**TASK BRIEF:** Leaving the pictures aside, restate all of the data exactly.

[Data records]

--------------------

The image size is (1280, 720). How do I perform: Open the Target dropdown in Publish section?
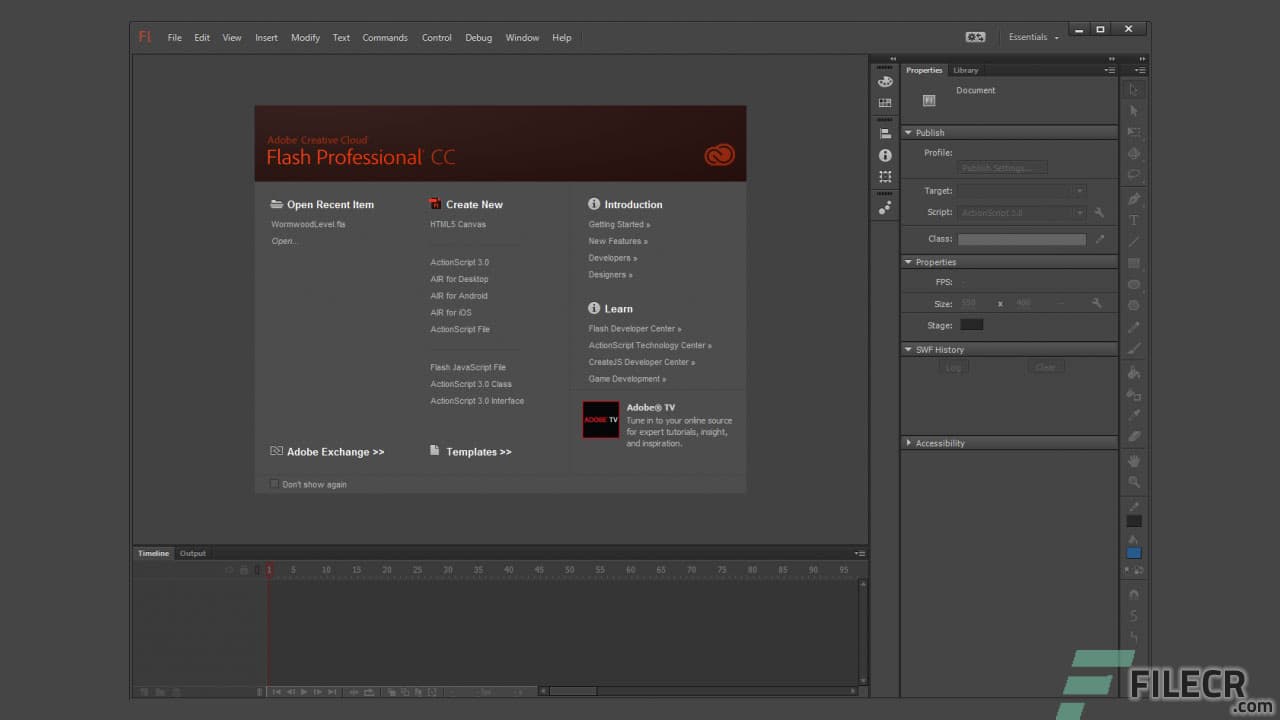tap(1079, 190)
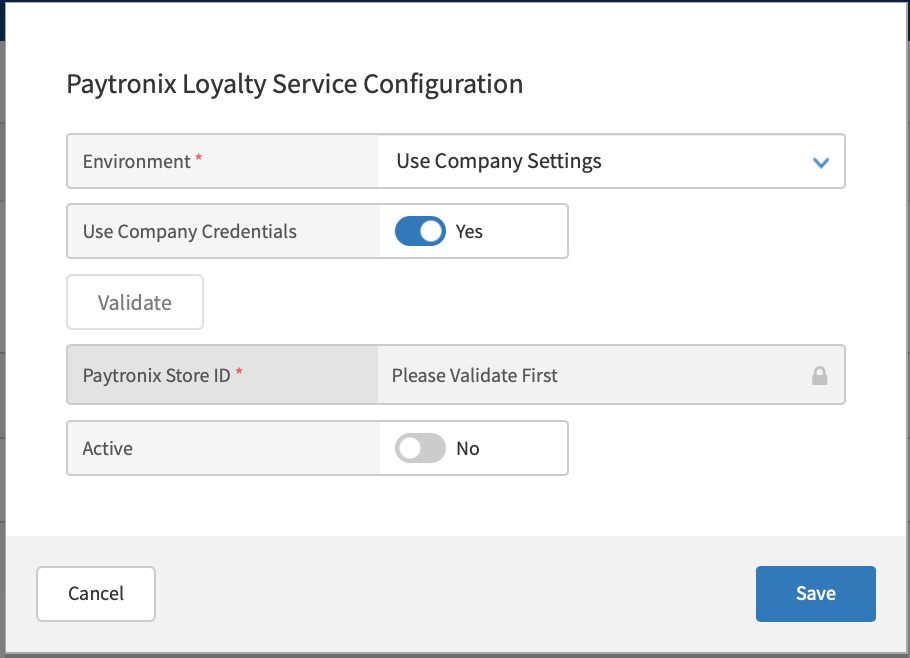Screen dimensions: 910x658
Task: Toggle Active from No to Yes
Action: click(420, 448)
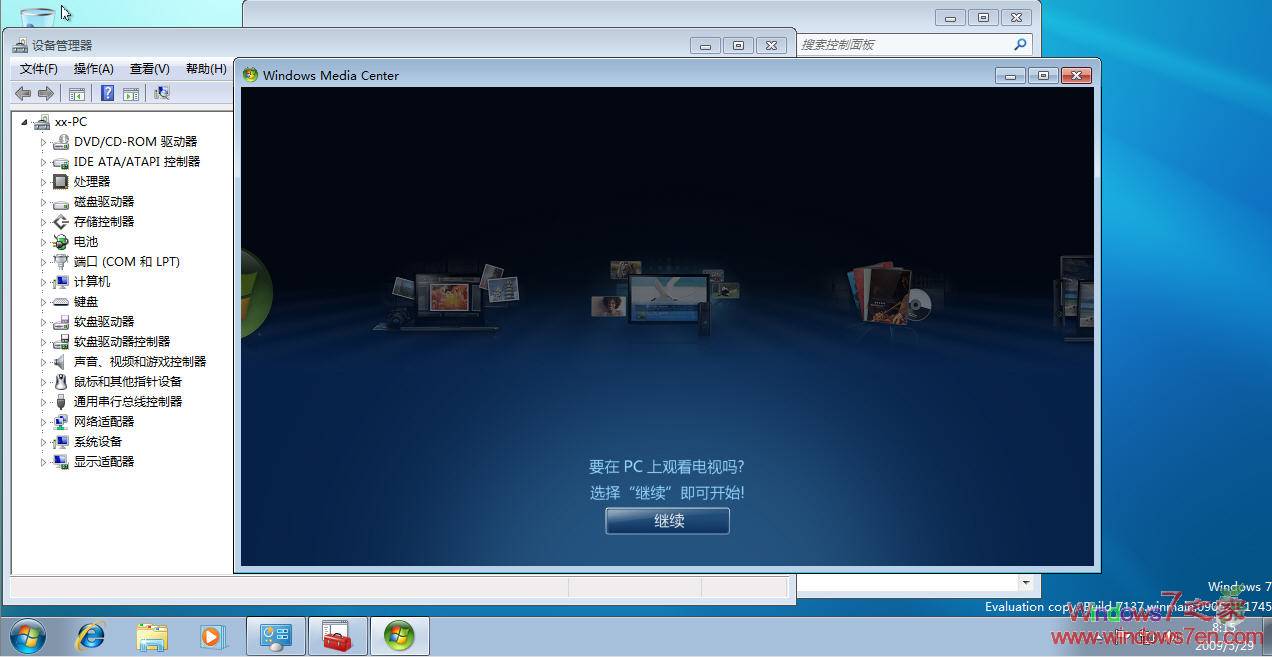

--------------------

**RESPONSE TO THIS EXERCISE:**
The image size is (1280, 720). How do I perform: Open the Target dropdown in Publish section?
tap(1079, 190)
Screen dimensions: 910x658
Task: Toggle Active from No to Yes
Action: click(420, 448)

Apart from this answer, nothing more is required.